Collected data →
——
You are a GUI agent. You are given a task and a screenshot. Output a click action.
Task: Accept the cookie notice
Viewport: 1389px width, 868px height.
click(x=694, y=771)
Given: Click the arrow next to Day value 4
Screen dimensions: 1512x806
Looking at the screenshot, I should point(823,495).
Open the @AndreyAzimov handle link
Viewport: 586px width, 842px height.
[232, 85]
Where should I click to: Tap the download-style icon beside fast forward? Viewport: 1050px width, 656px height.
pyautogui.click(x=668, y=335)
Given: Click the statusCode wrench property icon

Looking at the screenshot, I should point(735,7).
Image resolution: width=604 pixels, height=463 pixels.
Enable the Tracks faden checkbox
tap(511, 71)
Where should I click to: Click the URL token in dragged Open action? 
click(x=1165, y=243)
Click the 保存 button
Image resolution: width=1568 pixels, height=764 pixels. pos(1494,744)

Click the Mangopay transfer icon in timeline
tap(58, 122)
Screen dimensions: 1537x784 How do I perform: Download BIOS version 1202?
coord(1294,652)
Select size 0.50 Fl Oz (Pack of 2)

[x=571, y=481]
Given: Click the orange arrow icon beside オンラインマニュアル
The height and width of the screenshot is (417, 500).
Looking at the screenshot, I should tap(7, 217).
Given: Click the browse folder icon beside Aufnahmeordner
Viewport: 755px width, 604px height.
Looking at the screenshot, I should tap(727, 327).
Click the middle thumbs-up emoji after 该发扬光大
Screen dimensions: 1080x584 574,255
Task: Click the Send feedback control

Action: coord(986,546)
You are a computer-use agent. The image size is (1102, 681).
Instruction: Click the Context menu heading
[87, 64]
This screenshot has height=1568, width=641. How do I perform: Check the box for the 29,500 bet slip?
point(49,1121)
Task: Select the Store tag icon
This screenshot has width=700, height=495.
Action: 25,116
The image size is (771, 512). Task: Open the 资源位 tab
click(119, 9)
——
WHAT YOU HAVE TO DO → Check the entries above for the word "arrow" and copy every line where it turns up.

YOUR RESPONSE →
Given: Click the arrow next to Day value 4
Given: Click the orange arrow icon beside オンラインマニュアル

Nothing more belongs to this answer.